* Aim of the exercise
Return all lines of the records that contain the word "computer".

-- Data to examine follows --

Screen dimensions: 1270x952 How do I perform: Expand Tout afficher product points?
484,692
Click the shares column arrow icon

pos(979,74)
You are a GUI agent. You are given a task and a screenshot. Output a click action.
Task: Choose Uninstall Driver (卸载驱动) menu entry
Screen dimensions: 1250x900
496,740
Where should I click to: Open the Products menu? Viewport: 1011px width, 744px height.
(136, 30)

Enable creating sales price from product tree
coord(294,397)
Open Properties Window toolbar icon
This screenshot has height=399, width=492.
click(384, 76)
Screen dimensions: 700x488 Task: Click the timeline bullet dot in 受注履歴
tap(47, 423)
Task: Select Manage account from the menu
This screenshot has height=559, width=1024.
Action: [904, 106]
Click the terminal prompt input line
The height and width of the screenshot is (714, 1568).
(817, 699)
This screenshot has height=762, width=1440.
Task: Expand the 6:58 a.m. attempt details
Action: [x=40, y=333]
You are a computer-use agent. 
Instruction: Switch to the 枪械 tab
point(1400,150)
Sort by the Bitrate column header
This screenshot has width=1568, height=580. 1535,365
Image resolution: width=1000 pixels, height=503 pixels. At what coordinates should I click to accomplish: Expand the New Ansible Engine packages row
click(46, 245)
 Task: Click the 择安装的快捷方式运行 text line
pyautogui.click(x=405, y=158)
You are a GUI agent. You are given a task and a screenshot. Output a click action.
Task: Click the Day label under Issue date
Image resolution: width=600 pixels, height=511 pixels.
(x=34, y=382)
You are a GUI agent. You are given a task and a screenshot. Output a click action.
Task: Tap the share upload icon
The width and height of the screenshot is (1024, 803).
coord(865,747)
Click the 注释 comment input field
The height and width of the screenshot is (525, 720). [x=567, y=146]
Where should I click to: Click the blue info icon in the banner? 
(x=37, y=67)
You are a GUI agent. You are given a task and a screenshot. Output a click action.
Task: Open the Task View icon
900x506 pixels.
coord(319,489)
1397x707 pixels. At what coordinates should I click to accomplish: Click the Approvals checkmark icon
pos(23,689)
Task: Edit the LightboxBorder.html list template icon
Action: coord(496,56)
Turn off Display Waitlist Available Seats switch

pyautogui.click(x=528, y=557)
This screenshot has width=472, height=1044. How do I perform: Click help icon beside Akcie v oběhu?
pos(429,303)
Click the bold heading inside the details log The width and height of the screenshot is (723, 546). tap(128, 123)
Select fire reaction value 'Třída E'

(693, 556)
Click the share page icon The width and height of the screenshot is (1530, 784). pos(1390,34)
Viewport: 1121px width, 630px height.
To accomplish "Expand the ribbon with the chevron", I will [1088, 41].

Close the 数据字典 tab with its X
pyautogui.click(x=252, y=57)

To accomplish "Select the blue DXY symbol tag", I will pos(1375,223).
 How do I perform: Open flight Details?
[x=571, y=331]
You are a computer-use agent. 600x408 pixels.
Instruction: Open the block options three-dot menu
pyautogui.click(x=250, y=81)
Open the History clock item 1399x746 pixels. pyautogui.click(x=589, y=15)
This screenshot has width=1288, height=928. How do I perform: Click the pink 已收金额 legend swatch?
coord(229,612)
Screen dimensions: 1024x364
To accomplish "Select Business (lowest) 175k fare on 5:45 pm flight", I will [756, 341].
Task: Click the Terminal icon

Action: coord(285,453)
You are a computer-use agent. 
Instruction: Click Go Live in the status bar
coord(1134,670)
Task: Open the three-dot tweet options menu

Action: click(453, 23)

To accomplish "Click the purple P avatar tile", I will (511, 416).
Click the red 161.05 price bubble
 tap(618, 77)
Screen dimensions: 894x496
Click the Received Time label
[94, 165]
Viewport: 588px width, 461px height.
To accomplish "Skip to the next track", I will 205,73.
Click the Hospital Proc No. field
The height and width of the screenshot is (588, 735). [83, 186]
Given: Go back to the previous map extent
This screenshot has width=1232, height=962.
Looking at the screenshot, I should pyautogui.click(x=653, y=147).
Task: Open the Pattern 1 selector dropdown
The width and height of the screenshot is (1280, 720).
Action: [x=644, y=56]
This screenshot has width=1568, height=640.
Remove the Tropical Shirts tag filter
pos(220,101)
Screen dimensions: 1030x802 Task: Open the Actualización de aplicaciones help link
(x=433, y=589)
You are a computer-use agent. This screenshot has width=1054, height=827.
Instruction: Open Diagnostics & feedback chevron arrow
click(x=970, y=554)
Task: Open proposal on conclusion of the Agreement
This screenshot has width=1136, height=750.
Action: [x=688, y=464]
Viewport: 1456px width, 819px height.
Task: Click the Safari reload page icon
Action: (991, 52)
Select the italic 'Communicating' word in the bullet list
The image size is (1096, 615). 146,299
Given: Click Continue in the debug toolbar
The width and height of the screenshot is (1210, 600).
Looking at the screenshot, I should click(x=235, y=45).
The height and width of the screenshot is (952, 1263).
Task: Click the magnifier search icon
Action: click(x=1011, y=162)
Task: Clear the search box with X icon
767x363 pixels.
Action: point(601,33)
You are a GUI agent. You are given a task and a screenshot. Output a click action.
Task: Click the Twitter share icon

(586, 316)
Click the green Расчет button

-- Data to examine concluded --

* Written answer
You are a computer-use agent. 
You are a computer-use agent. 600x408 pixels.
You are a computer-use agent. 
You are a computer-use agent. This screenshot has width=1054, height=827.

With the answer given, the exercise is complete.